Computers worden steeds ‘zwaarder’, hoewel mijn huidige telefoon 100 gram weegt en toch de rekenkracht overtreft van de eerste computer die 30 ton woog. We zeggen wel eens dat computers denken, hoewel dat volgens de beroemde informaticus Edsger Dijkstra ongeveer net zo accuraat is als zeggen dat een onderzeeër zwemt. In een infrastructuur spreken we over ‘fat clients’, hoewel die machines meestal helemaal niet vet aanvoelen, tenzij er een boterham met pindakaas op is gevallen. We hebben ook ‘thin clients’. Die zijn niet vet en dus mag je veronderstellen dat hier geen boterhammen met pindakaas in het spel zijn. Toen ik in een werkstuk tijdens mijn studie de ‘executie’ van programma’s beschreef, informeerde mijn hoogleraar voorzichtig of dit soort bloederige anglicismen gebruikelijk waren in de informatica. Ons bijkantoor moet met een dikkere datapijp worden verbonden. Vol verwachting ging ik kijken bij de installatie, en ik was erg teleurgesteld toen ik het miezerige glasvezeltje zag.

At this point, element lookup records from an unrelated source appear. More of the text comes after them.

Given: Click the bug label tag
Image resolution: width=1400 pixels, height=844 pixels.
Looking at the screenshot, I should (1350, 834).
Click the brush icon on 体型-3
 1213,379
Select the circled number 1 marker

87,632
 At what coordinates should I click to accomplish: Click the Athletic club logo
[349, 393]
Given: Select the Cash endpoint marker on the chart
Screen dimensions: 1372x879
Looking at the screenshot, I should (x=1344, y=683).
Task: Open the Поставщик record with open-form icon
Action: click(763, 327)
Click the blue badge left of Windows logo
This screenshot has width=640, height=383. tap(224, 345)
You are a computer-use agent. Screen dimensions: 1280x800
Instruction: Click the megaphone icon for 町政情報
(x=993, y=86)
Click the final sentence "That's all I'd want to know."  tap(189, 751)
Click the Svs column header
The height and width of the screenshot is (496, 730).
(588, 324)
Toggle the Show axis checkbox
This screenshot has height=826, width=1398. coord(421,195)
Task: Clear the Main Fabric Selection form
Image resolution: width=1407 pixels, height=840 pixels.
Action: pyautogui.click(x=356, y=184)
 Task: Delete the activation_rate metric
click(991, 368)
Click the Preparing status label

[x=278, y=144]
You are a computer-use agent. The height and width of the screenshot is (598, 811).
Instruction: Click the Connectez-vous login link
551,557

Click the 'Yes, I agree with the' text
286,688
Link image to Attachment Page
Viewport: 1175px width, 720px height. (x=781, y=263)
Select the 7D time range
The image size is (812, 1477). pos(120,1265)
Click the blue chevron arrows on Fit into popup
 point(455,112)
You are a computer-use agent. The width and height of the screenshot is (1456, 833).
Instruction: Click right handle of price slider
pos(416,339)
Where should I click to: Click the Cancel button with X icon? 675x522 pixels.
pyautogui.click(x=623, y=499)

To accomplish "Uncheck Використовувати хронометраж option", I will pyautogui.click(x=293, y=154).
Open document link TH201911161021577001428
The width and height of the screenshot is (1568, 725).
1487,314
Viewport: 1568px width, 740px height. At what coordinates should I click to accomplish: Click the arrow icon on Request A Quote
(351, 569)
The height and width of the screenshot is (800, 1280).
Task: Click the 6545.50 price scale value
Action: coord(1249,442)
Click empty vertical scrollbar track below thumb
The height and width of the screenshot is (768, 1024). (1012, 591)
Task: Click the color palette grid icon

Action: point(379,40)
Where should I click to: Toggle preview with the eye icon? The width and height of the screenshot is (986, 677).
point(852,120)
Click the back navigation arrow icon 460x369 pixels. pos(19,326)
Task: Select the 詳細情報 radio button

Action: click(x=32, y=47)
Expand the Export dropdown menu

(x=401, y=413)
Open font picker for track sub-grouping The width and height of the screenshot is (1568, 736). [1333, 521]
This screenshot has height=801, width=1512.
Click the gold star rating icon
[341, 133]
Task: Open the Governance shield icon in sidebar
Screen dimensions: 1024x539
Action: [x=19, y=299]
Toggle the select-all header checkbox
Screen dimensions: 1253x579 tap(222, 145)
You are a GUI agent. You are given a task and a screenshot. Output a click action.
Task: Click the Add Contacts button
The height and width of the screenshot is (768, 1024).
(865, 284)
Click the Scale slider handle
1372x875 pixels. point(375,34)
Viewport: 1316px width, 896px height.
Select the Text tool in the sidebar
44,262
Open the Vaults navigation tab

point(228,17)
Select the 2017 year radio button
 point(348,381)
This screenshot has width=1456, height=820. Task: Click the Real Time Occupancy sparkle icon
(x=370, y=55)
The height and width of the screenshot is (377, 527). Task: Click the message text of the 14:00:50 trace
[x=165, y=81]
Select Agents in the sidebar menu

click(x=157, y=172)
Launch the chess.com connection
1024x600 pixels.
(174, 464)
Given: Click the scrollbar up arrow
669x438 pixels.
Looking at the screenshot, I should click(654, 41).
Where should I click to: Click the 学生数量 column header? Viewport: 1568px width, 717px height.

Natuurlijk, het valt allemaal te verklaren. Informatietechnologie is, evolutionair gesproken, een bijzonder jong vak. Sterker nog, de meeste van ons zijn niet van kinds af aan opgegroeid met ict. Dat is aan het veranderen, maar ondertussen zit ict nog niet fundamenteel in onze genen en in onze taal. Daarom bedienen wij ons bij het duiden van ict-begrippen veelvuldig van metaforen: woorden en beelden die op een overdrachtelijke manier iets duidelijk proberen te maken.
Afgelopen nacht ‘draaide’ een contentmanagementsysteem bovenop ColdFusion, dat weer bovenop Java ‘draaide’. Ik zag stapels met floppy’s in verschillende kleuren die een balanceeract opvoerden, zonder vangnet. Help, de website valt om! Badend in het zweet werd ik wakker.